The Bank of Japan should consider buying foreign bonds as part of efforts to reflate the economy during Governor Haruhiko Kuroda’s second term at the central bank helm, an economic adviser to Prime Minister Shinzo Abe said.
The BOJ is prohibited by law from buying foreign bonds for the explicit purpose of influencing currency rates, as exchange rate policy falls under the jurisdiction of the finance ministry.
But some academics have proposed that the BOJ could buy them if doing so was aimed at pump-priming the economy, an idea the central bank has dismissed so far because it would be hard to convince Tokyo’s G20 counterparts that Japan wasn’t trying to weaken the yen.
“Under the BOJ law, the finance ministry holds jurisdiction over currency policy.
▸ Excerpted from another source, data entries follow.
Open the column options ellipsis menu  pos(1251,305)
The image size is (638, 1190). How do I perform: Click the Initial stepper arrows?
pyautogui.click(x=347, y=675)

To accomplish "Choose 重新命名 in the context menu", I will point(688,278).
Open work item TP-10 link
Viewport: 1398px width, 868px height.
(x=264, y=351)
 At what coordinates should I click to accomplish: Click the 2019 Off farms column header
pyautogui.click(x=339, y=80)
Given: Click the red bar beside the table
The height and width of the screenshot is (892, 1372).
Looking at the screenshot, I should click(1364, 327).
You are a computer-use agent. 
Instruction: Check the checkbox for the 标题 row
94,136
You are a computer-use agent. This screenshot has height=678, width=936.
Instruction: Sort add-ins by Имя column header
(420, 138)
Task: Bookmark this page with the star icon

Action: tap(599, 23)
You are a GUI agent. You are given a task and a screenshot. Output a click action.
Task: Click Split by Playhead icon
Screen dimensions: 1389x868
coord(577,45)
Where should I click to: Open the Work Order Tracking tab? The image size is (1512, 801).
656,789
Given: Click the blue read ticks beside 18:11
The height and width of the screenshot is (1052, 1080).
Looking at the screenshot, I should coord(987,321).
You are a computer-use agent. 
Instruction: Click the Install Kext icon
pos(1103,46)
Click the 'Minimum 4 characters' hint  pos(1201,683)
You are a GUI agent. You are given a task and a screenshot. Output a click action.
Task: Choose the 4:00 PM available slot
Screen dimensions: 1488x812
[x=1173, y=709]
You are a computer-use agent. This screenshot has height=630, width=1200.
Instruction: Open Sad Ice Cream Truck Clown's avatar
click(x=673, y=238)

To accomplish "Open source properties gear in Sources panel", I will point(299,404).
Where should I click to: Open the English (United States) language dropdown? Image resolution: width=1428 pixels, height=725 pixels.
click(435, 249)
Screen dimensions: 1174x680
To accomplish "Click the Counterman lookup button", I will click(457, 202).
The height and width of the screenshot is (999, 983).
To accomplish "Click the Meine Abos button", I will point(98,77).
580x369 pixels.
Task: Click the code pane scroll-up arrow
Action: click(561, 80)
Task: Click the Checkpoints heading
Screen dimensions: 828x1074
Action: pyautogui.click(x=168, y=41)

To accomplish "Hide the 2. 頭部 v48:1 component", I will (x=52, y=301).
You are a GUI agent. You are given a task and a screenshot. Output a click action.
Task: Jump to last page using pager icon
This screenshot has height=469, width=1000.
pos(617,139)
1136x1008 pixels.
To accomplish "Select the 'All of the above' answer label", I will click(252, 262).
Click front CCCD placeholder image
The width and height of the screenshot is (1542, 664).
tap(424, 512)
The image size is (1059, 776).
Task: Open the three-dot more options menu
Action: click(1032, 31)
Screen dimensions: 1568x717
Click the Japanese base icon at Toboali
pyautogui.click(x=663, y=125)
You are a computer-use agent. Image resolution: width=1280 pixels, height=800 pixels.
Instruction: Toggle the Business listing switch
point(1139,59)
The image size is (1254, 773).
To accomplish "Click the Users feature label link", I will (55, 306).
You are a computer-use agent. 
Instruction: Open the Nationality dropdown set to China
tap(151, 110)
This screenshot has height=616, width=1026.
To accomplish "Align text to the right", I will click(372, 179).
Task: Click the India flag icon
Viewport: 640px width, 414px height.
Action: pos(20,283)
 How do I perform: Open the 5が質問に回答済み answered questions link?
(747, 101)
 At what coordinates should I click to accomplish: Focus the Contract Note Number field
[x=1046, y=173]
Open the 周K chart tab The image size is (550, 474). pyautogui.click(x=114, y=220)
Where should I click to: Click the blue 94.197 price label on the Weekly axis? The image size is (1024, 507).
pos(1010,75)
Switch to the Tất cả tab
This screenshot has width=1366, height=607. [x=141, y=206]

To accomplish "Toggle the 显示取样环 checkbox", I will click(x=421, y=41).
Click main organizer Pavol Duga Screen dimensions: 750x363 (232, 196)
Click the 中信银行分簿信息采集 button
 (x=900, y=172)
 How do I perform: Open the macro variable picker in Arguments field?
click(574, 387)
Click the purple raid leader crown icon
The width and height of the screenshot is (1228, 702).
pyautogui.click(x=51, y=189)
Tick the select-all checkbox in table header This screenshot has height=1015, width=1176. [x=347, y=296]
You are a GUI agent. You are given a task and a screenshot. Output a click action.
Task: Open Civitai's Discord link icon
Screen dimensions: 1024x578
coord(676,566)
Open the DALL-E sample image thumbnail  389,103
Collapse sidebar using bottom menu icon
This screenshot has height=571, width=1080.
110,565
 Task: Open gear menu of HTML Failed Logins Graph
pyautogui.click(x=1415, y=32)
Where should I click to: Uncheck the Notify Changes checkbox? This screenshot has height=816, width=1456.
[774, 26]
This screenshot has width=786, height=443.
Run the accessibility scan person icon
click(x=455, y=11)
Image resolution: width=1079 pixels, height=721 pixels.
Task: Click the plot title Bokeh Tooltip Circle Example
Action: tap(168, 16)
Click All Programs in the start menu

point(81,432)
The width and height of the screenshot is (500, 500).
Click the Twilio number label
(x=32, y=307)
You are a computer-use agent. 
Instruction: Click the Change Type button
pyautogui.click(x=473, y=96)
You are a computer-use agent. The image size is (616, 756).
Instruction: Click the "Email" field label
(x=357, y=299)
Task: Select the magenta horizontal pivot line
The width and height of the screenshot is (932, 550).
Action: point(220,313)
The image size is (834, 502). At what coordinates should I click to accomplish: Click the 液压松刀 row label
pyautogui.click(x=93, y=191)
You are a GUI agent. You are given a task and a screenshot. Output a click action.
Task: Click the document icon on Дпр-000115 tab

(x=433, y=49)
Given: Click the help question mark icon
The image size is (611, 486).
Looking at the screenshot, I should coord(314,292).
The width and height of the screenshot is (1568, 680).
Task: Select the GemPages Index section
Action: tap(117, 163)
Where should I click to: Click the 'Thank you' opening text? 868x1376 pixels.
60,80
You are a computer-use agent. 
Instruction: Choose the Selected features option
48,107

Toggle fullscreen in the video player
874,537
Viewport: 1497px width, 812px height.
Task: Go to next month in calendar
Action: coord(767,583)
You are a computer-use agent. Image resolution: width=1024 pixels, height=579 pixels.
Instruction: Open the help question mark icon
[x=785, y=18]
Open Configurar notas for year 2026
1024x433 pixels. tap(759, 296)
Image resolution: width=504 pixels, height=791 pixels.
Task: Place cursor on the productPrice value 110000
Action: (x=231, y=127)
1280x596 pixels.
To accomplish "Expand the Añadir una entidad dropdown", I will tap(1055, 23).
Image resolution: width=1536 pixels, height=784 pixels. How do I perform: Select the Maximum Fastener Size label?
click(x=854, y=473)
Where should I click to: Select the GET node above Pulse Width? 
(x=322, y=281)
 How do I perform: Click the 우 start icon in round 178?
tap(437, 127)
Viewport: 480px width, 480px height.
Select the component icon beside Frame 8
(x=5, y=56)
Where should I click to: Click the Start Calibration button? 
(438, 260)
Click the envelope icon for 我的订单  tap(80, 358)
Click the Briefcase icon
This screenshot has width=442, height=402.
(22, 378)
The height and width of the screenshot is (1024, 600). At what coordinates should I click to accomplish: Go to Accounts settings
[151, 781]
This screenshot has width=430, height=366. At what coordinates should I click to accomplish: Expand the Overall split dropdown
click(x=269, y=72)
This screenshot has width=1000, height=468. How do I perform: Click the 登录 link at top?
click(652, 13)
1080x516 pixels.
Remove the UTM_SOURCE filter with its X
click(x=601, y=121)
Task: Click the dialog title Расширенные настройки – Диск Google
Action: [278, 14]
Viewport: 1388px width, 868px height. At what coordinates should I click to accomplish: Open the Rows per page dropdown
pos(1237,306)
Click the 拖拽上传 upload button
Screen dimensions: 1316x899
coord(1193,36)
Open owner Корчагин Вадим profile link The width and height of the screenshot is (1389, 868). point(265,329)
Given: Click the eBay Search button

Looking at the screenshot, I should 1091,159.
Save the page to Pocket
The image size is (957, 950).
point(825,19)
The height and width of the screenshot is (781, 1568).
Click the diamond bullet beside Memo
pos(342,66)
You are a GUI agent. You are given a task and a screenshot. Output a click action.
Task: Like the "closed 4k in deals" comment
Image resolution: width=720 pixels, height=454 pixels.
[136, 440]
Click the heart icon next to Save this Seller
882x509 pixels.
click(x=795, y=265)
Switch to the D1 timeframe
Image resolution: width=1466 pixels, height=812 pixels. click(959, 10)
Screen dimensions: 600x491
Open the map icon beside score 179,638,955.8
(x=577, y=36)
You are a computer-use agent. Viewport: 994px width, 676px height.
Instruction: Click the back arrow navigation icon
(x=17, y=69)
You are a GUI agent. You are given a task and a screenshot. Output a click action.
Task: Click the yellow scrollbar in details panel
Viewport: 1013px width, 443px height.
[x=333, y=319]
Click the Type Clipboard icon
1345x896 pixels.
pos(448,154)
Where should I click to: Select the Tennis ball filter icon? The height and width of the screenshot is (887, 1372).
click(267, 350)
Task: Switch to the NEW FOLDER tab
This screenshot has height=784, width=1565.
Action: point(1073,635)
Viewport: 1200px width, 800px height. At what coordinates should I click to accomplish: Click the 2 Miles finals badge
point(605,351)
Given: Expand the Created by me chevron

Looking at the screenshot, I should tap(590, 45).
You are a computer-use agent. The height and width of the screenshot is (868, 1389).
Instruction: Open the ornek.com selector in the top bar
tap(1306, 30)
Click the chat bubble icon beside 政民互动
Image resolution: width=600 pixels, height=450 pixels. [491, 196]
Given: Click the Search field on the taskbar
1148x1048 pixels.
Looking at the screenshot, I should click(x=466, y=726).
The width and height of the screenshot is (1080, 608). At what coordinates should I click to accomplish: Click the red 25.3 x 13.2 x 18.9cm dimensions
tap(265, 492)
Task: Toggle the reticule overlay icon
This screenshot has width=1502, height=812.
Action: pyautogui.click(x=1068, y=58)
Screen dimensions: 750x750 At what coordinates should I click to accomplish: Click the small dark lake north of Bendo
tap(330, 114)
But I hope Kuroda would consider having the BOJ buy foreign bonds,” Koichi Hamada, an emeritus professor of economics at Yale University, told Reuters in an interview on Thursday.
Hamada said while the central bank cannot buy bonds for the sake of affecting exchange rates, it could do so “as a means for delivering proper monetary policy for Japan.”
In the near-term, however, there are limits to what the BOJ can do to prevent sharp yen rises from derailing Japan’s economic recovery, said Hamada, who meets Abe regularly and retains close contacts with Kuroda.
The government last week reappointed Kuroda for another term and chose an advocate of bolder monetary easing as one of his two deputies, a sign policymakers are in no rush to turn off a sweeping stimulus programme.
The announcement did little to reverse the yen’s recent rises against the dollar, which has drawn verbal warnings by Japanese policymakers worried of the pain a strong yen could inflict on an export-reliant economy.
“The yen rose after the announcement of the government’s BOJ nominees,” Hamada said. “There’s a limit to how much monetary easing can keep yen rises in check.”
Hamada, who lives in the United States, conducted the interview over the phone and email exchanges with Reuters.
TOOL OF LAST RESORT
Under its huge asset-buying programme which is intended to help boost inflation to its 2 percent target, the BOJ has been buying government bonds and risky assets such as exchange-traded funds.
But, years after the radical plan was launched, inflation has hardly budged, even as the Japanese economy has seen its longest continuous expansion since the 1980s boom.
Critics say the BOJ’s buying has dried up bond market liquidity and caused distortions in the stock market, leaving the central bank with little ammunition to stave off external shocks to the economy such as the hit from a strong yen.
The buying of foreign bonds by the central bank has been floated as a possible idea by some academics in the past as a way to counter such external shocks.
If the BOJ runs out of domestic assets to buy, it could purchase foreign bonds from financial institutions in exchange for yen cash.
That would give banks more funds which they could loan out to companies and households, whose spending would percolate through the broader economy and spur growth, proponents of the idea say.
But the more direct effect in accelerating inflation would be to raise the cost of imports by weakening the yen.
That means Tokyo may face criticism from its G20 counterparts that it is engaging in currency manipulation, which is why many Japanese policymakers are cautious of the idea.
Still, the BOJ’s dwindling tool-kit may mean the idea will remain an option for central bankers desperate for means to fend off external shocks to the economy, some analysts say.
“The BOJ is already buying various assets, so it won’t be surprising for the idea of buying foreign bonds to emerge,” said Nobuyasu Atago, a former BOJ official and chief economist at Okasan Securities.
“If the economy slides into recession, the BOJ may consider buying foreign bonds given its limited policy options.”